The most the poem can do is know within
itself, in a certain joint, this fits with that. (Formalities, np)
In this regard, Bronk's letter to Corman offers historical context for the articulation and evolution of a central principle in Bronk's poetics.

These letters document the processes of the writing life and testify to the value of friendship for Bronk, which also may account for his feeling betrayed by Corman's book since it displays the intimacies of his life. But as Bronk explains in language that smacks of Henry David Thoreau's Walden, these letters testify to the overwhelming desire "to give a faithful account of where I live so far as I am able." Subsequently, images central to many of Bronk's poems-Barber's Bridge, the Locks on the Hudson River, and Sherman's Barn-recur throughout these letters, which situates the poetry firmly in Hudson Falls, New York, where, except for his years at college and a brief stint in the army, Bronk lived, loved, wrote, talked, laughed, cooked, read, and, ultimately, died.

A few necessary but brief comments upon the editing of the letters: I have maintained Bronk's idiosyncratic and inconsistent use of apostrophes for contractions; e.g., "dont" for "don't." More, I have attempted to minimize annotations so as to preserve the rhythm and flow of Bronk's ideas and prose. Like Bronk, I too "dislike a messy page with little crumbs at the bottom," so I have inserted necessary annotations in brackets directly into the text-including any titles of poems referred to in the letter or enclosed. I have opted to exclude only a few paragraphs and/or sentences from the letters presented here, but when a passage has been cut, it is marked with a bracket and ellipses, "[ . . . . ]."

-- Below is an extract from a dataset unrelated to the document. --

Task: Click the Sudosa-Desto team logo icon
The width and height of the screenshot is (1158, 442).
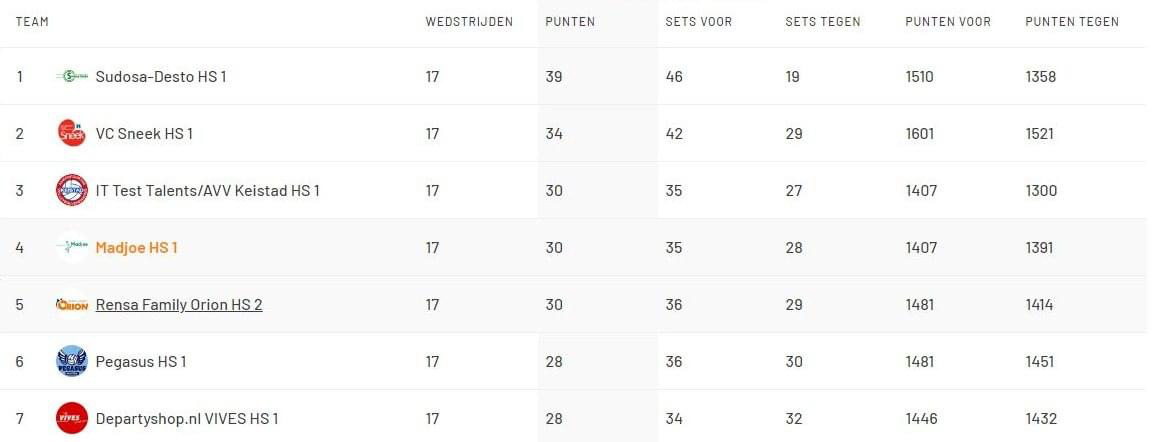Action: tap(72, 76)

Like nearly all of Bronk's letters, these to Corman were handwritten and signed, which suggests an intimacy, while the enclosed poems, on the other hand, were usually typed. The paper used was his normal 5" by 8" stationery with "William Bronk" centered at the top of the page, and the letters were written in Bronk's small hand in black or blue ink. His letters tended to be short in length (like his poems) but that length did not diminish the direct, personal quality of his correspondence nor his urgency, as he remarks in the final letter of this selection, to engage the emptiness and the silence, the result of which is his poems, essays, and letters-Bronk's legacy.

1--Charles Olson and Cid Corman: Complete Correspondence. Volume 1. George Evans, ed. Orono, ME: National Poetry Foundation, 1987, 183.